La concertada teme que el Gobierno «secuestre la voluntad de las familias»

Escuelas católicas de Andalucía señala que las intenciones del Ejecutivo de PSOE y Podemos sobre el modelo de educación religiosa «producen cierta alarma porque pueden ir en detrimento de la libertad»

Escuelas Católicas de Andalucía teme una nueva etapa de confrontación con el Gobierno central
Escuelas Católicas de Andalucía teme una nueva etapa de confrontación con el Gobierno centralManuel OlmedoLa Razón

Las intenciones del nuevo Gobierno de PSOE y Podemos en relación con la educación concertada y los centros religiosos están sembrando la preocupación en un sector abonado a defenderse constantemente. La ministra del ramo, Isabel Celaá, ya dio un primer aviso cuando dijo, ante más de 2.000 representantes de centros educativos religiosos, que el derecho de los padres a escoger la educación de sus hijos «no es una emanación estricta de la libertad de enseñanza reconocida en el artículo 27 de la Constitución». Ahora, tras ser ratificada en el cargo y abrir la puerta a la elaboración de una nueva ley educativa, Escuelas Católicas de Andalucía (ECA) teme que el Ejecutivo de coalición «secuestre la voluntad de las familias». Así lo asegura a LA RAZÓN el secretario general de la organización, Carlos Ruiz –que agrupa a más de 400 colegios concertados en la comunidad–, quien insiste en que las manifestaciones que vienen emanando del Gobierno de Pedro Sánchez «producen una cierta alarma porque pueden ir en detrimento de la libertad que siempre hemos defendido».

¿Se avecina una nueva amenaza para la educación religiosa? «Una cosa es lo que se está diciendo y otra los hechos», sostiene Ruiz, quien subraya que espera que el debate suscitado responda «a cierto tipo de intereses para que llegue electores muy concretos», aunque es más que probable que se produzca un «choque» entre esos discursos y la enseñanza concertada y católica. Con todo, el responsable regional de ECA se muestra abierto al «diálogo y la colaboración», una actitud que «siempre hemos mantenido» con las administraciones públicas, independientemente de su color político.

El departamento de Celaá baraja que la asignatura de Religión no cuente para la nota media.

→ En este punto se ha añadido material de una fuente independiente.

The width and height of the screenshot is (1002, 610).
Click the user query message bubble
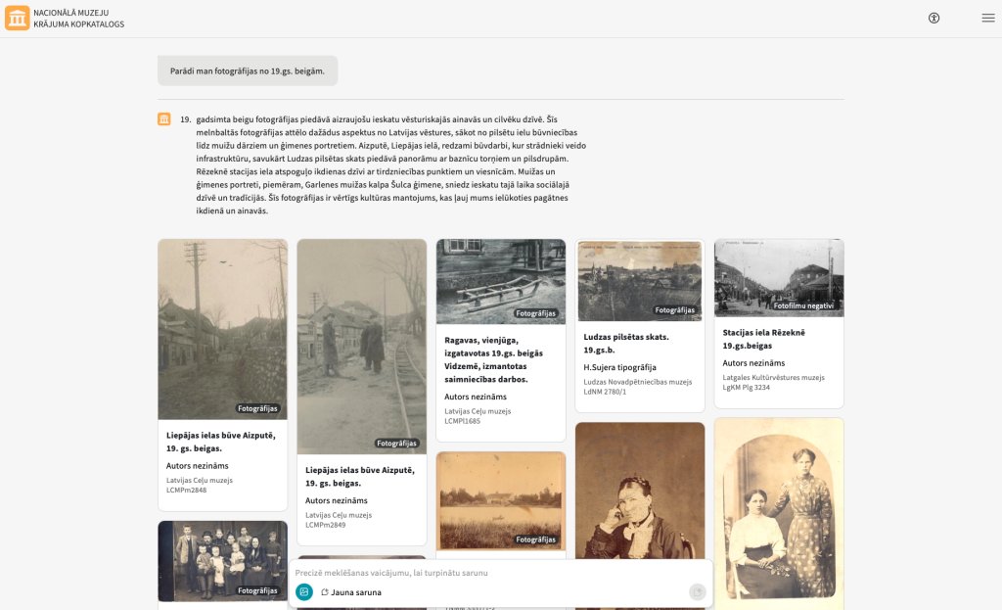[x=248, y=70]
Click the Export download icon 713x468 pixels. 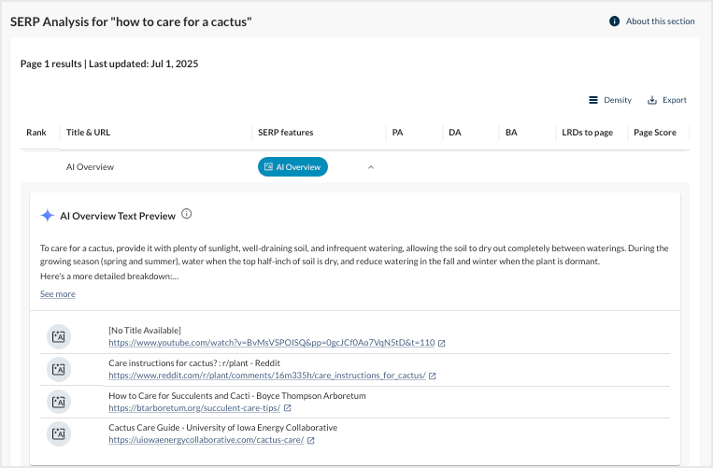(652, 100)
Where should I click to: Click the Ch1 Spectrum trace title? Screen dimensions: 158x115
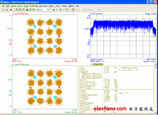click(97, 14)
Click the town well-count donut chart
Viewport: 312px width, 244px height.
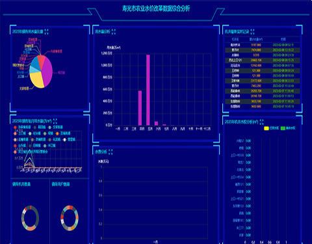coord(30,218)
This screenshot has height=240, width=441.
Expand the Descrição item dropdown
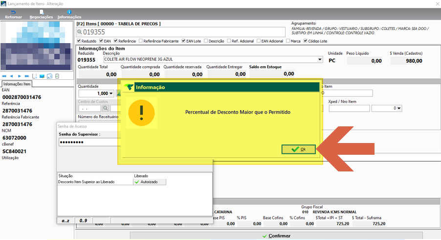tap(320, 59)
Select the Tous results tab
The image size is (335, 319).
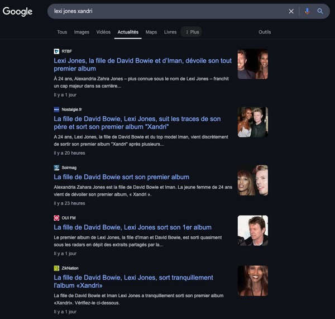pos(62,32)
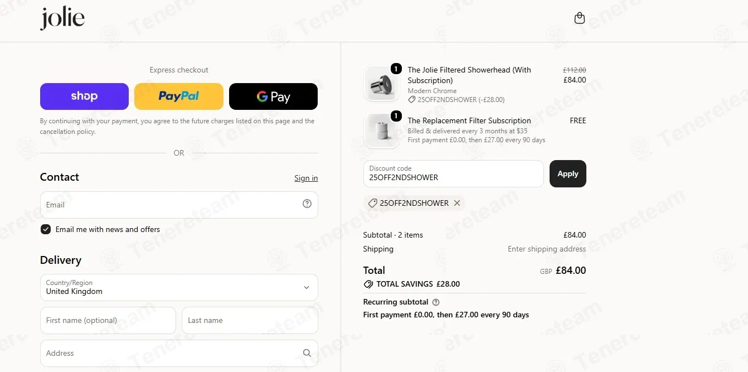This screenshot has width=748, height=372.
Task: Click the email help question mark icon
Action: (307, 204)
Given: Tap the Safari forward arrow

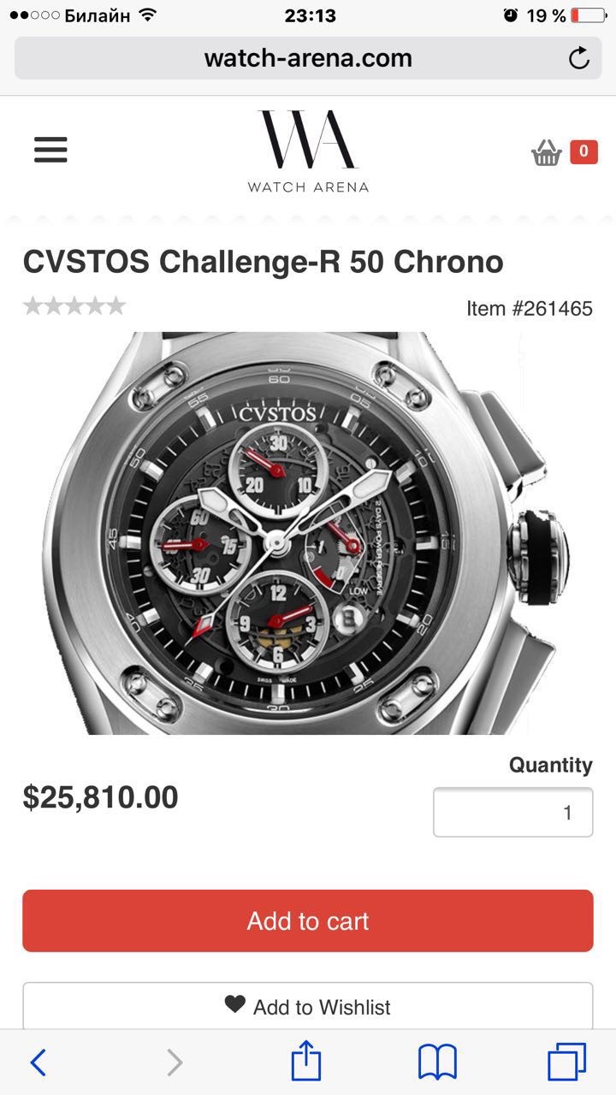Looking at the screenshot, I should [175, 1062].
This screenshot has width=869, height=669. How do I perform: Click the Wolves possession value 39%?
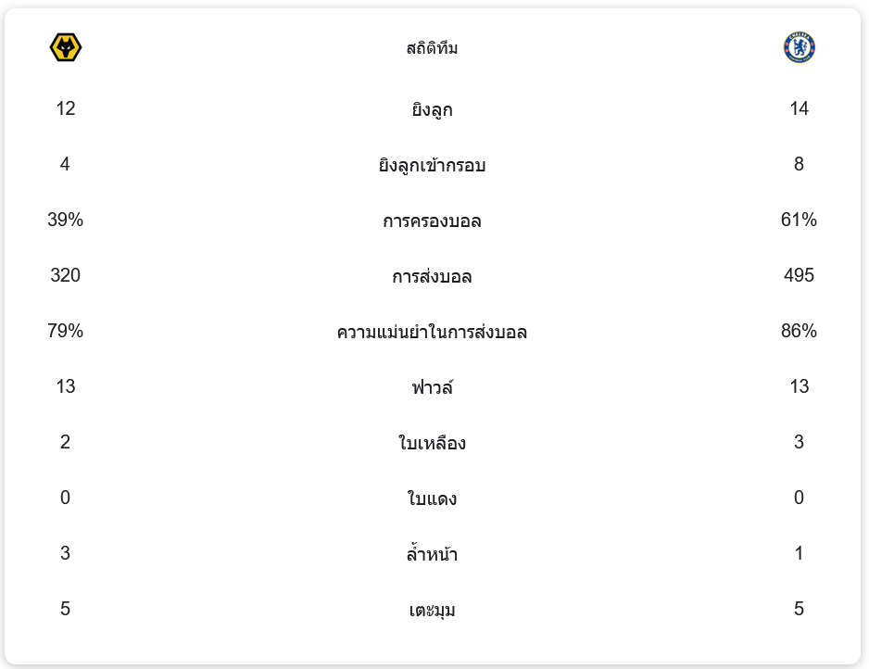[66, 220]
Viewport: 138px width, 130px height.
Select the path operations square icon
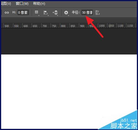click(x=36, y=12)
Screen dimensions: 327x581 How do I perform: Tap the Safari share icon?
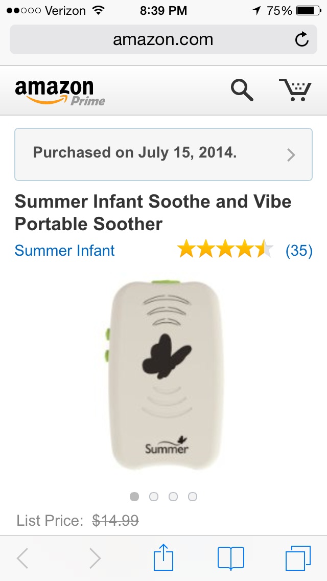tap(164, 557)
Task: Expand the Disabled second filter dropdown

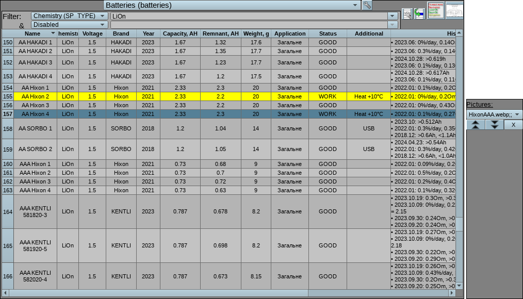Action: click(103, 25)
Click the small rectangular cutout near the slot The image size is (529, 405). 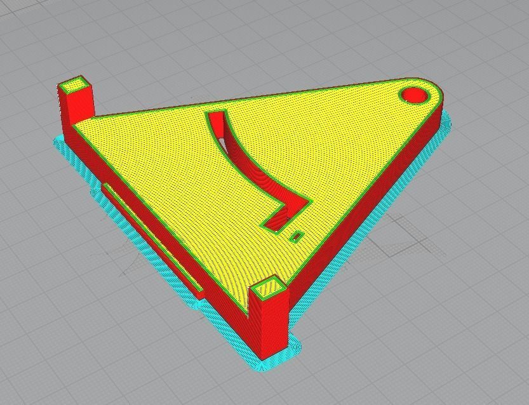click(296, 237)
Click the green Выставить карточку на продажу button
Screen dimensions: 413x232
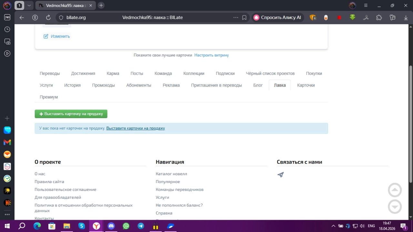coord(71,114)
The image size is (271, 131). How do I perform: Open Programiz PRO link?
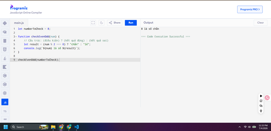[250, 9]
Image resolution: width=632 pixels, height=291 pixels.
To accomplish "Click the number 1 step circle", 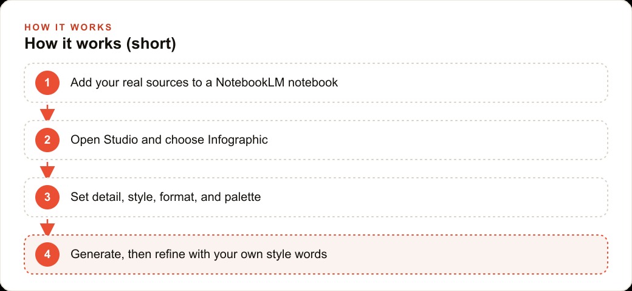I will (x=47, y=83).
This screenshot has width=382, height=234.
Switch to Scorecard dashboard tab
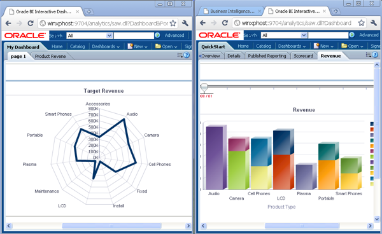click(303, 56)
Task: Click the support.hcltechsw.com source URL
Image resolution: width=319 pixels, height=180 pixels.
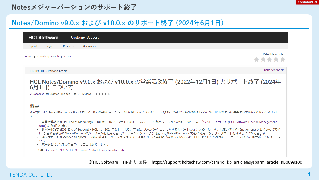Action: click(x=227, y=162)
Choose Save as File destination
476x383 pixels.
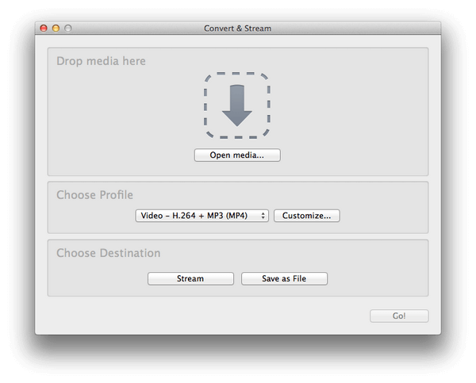[x=284, y=278]
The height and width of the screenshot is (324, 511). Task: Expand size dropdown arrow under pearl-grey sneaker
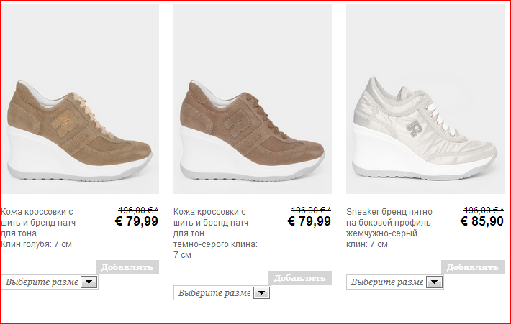[435, 282]
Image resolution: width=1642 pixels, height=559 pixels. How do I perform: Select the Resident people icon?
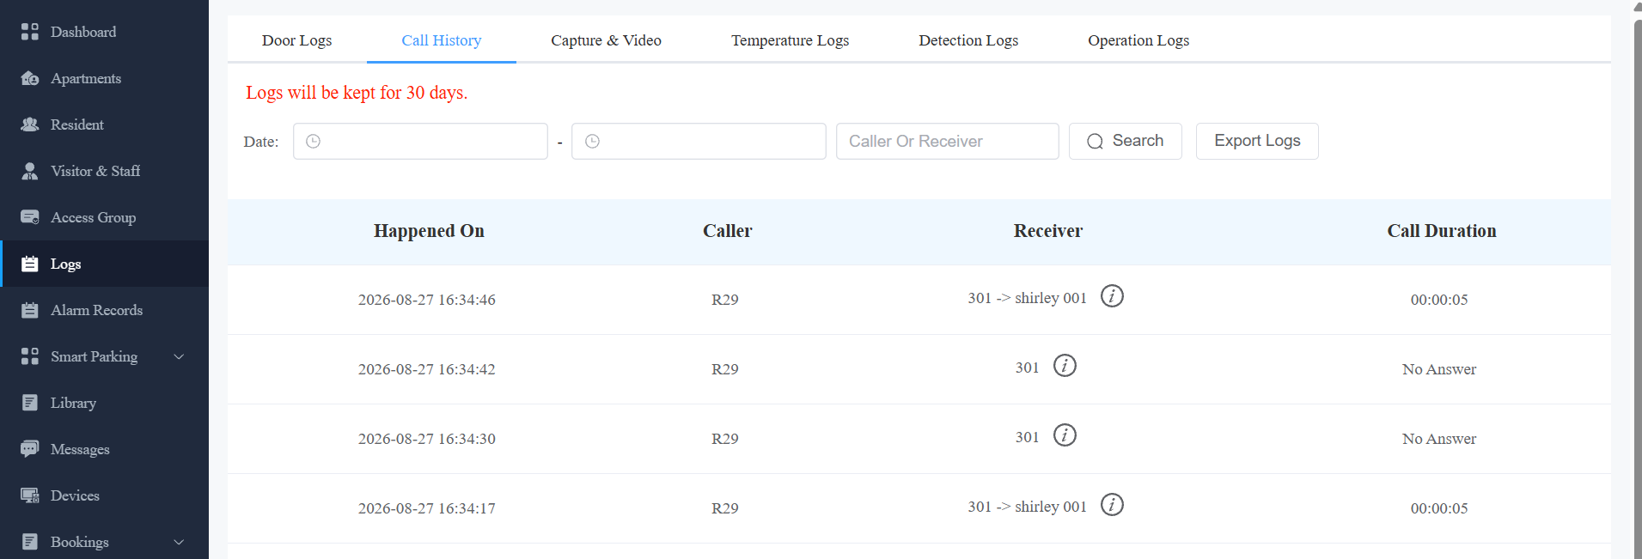(30, 125)

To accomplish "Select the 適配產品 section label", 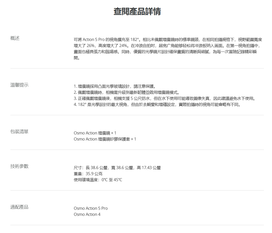I will 20,207.
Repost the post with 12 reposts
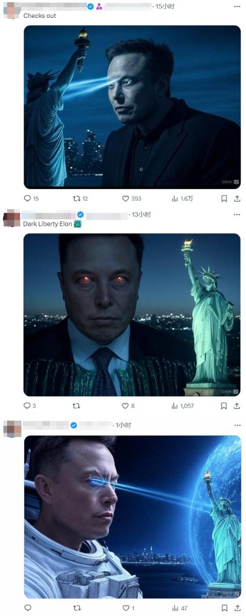The image size is (246, 616). click(80, 198)
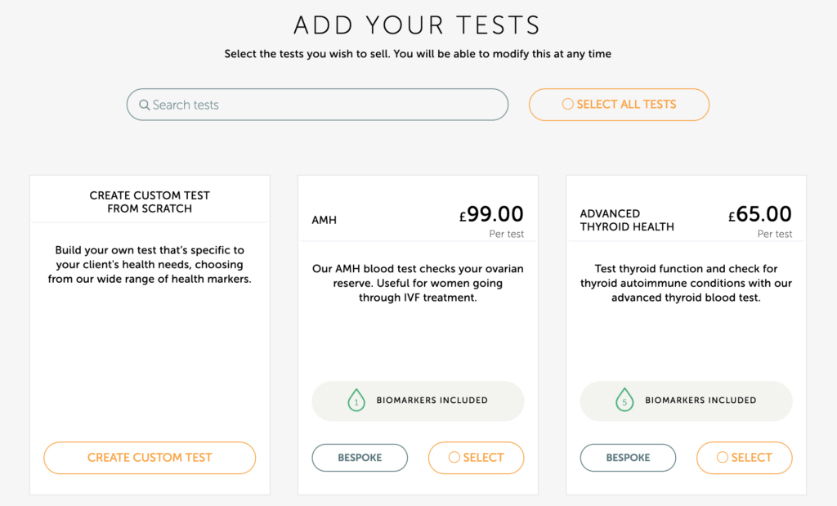Open Bespoke options for the AMH test
Image resolution: width=837 pixels, height=506 pixels.
[x=360, y=458]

Ruiz lamenta que esta medida terminaría por «estrangular» esta materia, «máxime cuando no se plantea una asignatura alternativa». Optar por Religión es, a su juicio, «no sólo una decisión de los padres, sino que forma parte de la cultura, así que debe tener la entidad que merece». Con todo, el nuevo Gobierno parece dispuesto a librar una batalla ideológica. Ante esto, los secretarios regionales de ECA se reunirán el próximo jueves con el responsable nacional para hacer una valoración conjunta de la situación política actual y «estudiar cuáles son las medidas que tomaremos las escuelas católicas».

El Gobierno andaluz, de momento, se alinea junto a la organización. El consejero de Educación y Deporte, Javier Imbroda, acaba de anunciar que pedirá a la ministra que lo reciba «cuanto antes» para «aclarar dudas» en torno a los planes educativos del Ejecutivo, dejando claro su defensa de la «libertad de los padres para elegir la educación de sus hijos». Sobre la posibilidad de que la asignatura de Religión deje de contar para la media, subrayó que el nuevo Gobierno «tiene un cierto prejuicio sobre las familias que quieren elegir esta materia o no», teniendo en cuenta que es «algo opcional, como lo es también elegir el sistema dual que tenemos en nuestra educación, pública o concertada». Y planteó algunas preguntas para avivar el debate: «¿Por qué temen la libertad?, ¿por qué temen que las familias puedan decidir la educación que quieren para sus hijos?, ¿por qué quieren que todo sea uniforme, que todos piensen exactamente lo mismo?». Ruiz puntualiza que el colectivo al que representa es «independiente», por lo que se muestra reacio a calificar al Ejecutivo regional de «aliado». Eso sí, reconoce que comparte posicionamientos en asuntos como los conciertos y la asignatura de Religión, a diferencia del Gobierno central.